If you suffer from debilitating cramps, I cannot recommend this product highly enough. It was absolutely worth the cost and if it’s available in your area (currently only in California and Colorado), do yourself a favor and take a chance by diving (figuratively) into the great unknown.

Also, it made my crotch smell delicious.

Arousing Cannabis Spray is Now a Thing for Your Thing

  • ruble88

    What effect do you think the edible had, when taken in combination with the suppository?

  • Curiouso

    We really need a “controlled” review. Edibles most def played a roll. Great that she found relief but possibly only with the added aid of edibles. Lets try this again please.

  • turnipmagee

    Thanks for blazing the trail. Would a redo be possible without the edible, now that you know if works?

  • javelin

    How about a little something for hot flashes, menopause?

    • willow

      eat some sage leaves every day or get yourself some menopause tea (thistle,marshmellow,evening primrose) There is a pretty good menopause tea, but sage leaves helped me

      • Lou

        sage cause hot flashes, ur info is misleading

        • JulieAnn

          Sage is natures antiperspirant. I have followed the suggested dose from Dr. Tienda’s “Way of Herbs” with regards to culinary sage; .25 of an ounce per quart of water. Steep 15 minutes. I drink about 4 ounces of tea for about 4-3 hours of relief from sweaty episodes as needed. It is for occasional use no more than 2 weeks at a time. Everybody has to sweat sometime;)

        • Kalico

          In most cases, a particular herb does not literally cause hot flashes; rather it causes a change in hormone levels. That change may result in more or fewer hot flashes depending on the original balance of the person who took the herb, not the herb itself. There can be really bass-ackwards effects from ANYTHING messing with progesterone and estrogen, and if sage is being claimed to “cause” or “cure” hot flashes it probably does mess with one or the other.

          Here’s the thing: if you don’t raise your progesterone levels ENOUGH, then you will CAUSE symptoms of estrogen dominance (hot flashes being one of them). You basically need to flood the body with progesterone to force estrogen into submission and reduce the symptoms it causes. And it takes time. But having low estrogen can cause problems similar to high estrogen!

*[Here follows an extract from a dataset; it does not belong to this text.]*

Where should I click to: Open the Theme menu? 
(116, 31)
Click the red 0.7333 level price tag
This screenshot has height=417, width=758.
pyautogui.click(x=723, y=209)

          I am not claiming to know the first thing about sage and it’s expected or intended effects. But let’s say that sage “helps with menopause” (which presumably means that for the OP it calms her hot flashes) it is either lowering estrogen or raising progesterone, and her body is in the right state of balance to experience this as a good thing. If you have used sage and it caused you to have hot flashes, then you most likely had an imbalance in the first place which didn’t mix well with the effects of sage, one way or the other.

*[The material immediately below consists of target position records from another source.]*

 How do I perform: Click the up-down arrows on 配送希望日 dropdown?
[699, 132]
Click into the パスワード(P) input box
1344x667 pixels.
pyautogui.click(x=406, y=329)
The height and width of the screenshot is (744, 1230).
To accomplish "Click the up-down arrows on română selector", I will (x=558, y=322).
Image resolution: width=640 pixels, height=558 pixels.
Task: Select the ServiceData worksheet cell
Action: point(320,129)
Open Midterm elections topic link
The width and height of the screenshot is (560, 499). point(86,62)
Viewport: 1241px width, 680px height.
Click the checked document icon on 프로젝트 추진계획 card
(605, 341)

          Highly recommended for further research: anything written by Wray Whyte at She was an AMAZING researcher on the ups and downs of progesterone and estrogen and tirelessly answered women’s questions for many many years.

  • Kimberley Tremblay

    well then you can’t really give a straight review of the suppository as you had edibles also. boo!

  • willow

    I wonder how it would work for a spinal injury. Are the female ones, and the others, made of the same stuff? Not very versed in suppositories :O

  • The concept may sound awkward for some, but elderly patients who have difficulty swallowing pills or are not allowed to ingest anything before a procedure are good candidates. Also, cannabis suppositories take only 10-15 minutes to take effect and the medical effects can last for between four and eight hours. If you have a qualifying condition and in need of a California medical card, go to

  • QueSaraSara

    Agree with other comments: it’s really too bad that the writer thoroughly muddied the waters by taking an edible.

  • Otterlover

    It would be great if you trialed this again, because by taking two different products at the same time, you can really only make assumptions as to whether it worked.

  • K A

    Has there been any breakthroughs with painful sex after menopause ?

  • Bekah

    I wonder if this would work well as an anal suppository to help with inflammatory bowel conditions, such as Crohn’s or Ulcerative Colitis.